Magdalenas

#Masas, panes y repostería 15 febrero 2019

No desvelo nada si digo que las magdalenas (también llamada madalenas) es uno de los dulces más comunes y apreciados en Francia, España y Latinoamérica. Lo que mucha gente seguramente ignora es el por qué y el cómo se comenzó a elaborar este pequeño bollo, hecho de harina, huevos, azúcar o mantequilla y presentado en molde de papel rizado, y que nos puede recordad al bizcocho. Pues bien, si me acompañáis sabréis algo más sobre sus primeros pasos.

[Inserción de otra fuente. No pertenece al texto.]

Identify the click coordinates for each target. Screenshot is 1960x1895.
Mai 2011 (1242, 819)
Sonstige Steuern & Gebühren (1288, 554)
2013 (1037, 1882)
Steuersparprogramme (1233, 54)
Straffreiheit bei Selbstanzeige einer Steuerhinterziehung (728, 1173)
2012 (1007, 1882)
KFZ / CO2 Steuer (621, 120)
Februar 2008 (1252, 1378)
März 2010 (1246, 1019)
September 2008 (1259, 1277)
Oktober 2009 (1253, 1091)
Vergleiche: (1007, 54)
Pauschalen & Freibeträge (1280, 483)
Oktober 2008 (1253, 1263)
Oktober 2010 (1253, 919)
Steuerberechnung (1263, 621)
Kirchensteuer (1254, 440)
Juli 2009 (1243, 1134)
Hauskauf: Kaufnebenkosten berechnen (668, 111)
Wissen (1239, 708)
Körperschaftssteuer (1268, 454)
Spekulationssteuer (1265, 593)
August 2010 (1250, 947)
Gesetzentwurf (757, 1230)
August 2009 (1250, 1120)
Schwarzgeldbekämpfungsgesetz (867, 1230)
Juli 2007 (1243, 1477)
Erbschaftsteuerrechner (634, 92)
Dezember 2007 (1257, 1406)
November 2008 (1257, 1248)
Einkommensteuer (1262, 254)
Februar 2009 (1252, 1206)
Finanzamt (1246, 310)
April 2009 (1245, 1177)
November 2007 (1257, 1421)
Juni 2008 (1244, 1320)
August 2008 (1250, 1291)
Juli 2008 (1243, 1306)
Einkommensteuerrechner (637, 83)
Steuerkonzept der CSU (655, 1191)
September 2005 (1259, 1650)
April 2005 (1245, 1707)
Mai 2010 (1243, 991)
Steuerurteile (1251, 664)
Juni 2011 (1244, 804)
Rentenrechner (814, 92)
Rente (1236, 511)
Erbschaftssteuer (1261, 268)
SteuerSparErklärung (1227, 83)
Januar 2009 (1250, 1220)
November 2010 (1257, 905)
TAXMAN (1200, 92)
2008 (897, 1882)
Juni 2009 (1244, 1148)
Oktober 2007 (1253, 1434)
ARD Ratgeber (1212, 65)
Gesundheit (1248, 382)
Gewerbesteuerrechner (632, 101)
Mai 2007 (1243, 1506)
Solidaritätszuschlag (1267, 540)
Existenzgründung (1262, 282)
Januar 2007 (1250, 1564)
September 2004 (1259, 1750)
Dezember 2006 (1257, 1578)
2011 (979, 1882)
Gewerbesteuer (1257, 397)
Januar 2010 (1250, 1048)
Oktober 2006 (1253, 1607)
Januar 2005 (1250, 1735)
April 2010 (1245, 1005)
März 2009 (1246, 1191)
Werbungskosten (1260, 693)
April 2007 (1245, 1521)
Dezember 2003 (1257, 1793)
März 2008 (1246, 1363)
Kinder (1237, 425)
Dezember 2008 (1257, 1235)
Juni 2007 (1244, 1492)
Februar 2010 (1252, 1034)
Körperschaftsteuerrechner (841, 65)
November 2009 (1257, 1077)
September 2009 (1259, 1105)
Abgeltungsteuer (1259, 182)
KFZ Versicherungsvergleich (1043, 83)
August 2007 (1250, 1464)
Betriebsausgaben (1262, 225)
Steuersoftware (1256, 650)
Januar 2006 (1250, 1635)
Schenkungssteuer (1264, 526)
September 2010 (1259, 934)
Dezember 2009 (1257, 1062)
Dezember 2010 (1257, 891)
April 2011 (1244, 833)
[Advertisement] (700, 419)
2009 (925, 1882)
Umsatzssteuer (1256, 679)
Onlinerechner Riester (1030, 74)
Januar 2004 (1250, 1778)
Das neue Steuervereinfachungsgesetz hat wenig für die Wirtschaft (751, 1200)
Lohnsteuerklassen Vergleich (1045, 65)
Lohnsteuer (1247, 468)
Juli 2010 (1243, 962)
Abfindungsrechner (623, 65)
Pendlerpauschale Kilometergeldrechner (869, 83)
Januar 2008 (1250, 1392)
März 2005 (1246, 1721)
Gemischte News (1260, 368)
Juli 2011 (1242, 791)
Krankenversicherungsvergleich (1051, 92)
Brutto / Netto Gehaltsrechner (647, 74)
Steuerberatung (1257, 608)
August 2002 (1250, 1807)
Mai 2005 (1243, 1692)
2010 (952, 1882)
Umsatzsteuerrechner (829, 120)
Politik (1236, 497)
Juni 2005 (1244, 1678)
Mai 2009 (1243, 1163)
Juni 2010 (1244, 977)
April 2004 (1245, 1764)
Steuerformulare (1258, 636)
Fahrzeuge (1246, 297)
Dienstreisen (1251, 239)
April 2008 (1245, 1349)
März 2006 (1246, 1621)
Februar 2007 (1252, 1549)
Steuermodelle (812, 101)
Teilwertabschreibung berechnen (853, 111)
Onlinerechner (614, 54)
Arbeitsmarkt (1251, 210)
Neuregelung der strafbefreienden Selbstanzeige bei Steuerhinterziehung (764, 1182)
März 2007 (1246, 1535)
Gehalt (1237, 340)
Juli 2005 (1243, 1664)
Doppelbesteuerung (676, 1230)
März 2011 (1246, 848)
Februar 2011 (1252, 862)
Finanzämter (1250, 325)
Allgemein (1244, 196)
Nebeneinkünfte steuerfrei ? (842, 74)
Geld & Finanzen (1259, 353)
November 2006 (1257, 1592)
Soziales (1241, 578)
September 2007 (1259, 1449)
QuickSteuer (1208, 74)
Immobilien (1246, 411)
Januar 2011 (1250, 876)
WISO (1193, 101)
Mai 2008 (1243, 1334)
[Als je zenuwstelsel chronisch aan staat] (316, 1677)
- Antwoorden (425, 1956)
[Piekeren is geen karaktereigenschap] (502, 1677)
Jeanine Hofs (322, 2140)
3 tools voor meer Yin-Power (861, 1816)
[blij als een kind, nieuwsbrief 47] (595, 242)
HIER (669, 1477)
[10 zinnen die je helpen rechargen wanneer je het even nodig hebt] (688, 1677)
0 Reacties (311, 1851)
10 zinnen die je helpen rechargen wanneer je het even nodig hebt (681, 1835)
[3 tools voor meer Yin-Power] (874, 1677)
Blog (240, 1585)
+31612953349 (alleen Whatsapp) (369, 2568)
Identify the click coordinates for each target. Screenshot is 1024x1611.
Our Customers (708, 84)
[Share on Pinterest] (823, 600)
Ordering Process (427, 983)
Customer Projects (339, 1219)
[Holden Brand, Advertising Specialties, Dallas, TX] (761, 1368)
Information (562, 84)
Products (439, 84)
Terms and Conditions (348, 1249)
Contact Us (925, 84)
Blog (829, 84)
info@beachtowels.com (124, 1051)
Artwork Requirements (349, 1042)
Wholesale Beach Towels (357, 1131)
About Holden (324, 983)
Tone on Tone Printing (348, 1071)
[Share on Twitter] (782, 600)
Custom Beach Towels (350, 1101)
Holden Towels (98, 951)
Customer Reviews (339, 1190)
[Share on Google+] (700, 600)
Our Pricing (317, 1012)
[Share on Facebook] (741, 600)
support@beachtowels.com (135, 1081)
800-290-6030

Todo parece indicar que las primeras magdalenas fueron elaboradas en el siglo XVIII, concretamente en el 1755, cuando el rey de Polonia y duque de Lorraine, Stanislas Leszczynski, invitó a una serie de personas a cenar al lujoso castillo que tenía en Francia. Debido a lo especial del acto el monarca polaco pidió a su una persona que formaba parte de su servicio que preparara algo especial que sorprendiera a los asistentes a la cena. Debido a este encargo, la cocinera Madeleine Paulmier elaboró una especie de pastelito que encantó a todos los comensales. Hasta tal punto quedó encantado Leszczynski que lo bautizó con el nombre de la creadora (Madeleine) y envió una remesa del nuevo dulce a su hija, nada más y nada menos que, María Leszczynski, esposa del Rey Luís XV. Poco a poco, las "madaleines" se convirtieron en habituales en cualquier evento cortesano de Paris y, de ahí se extendió su uso a toda Francia.


 


Hay otra versión menos extendida sobre el origen de las magdalenas ocurre en España. Se dice que en una de las etapas del camino de Santiago una joven llamada Magdalena, servía este bollo a todos los peregrinos con forma de concha, símbolo del camino. Es más, las hacía rugosas en la parte inferior para imitar la forma de la concha. Cómo podéis imaginar extendió su consumo por nuestro país.


 


Aunque muchos expertos se inclinan por la versión ocurrida en Francia, nadie pone en duda que la mujer que servía estos dulces a los cansados viajeros que peregrinaban hasta la Compostela fue la popularizó la forma de concha que, en un principio, fue la más extendida y usada a la hora de hacer magdalenas.


 


Hoy en día las magdalenas son unas acompañantes habituales en nuestro día a día, aunque le ha salidos unos duros competidores en los "muffins" y en los "cupcakes".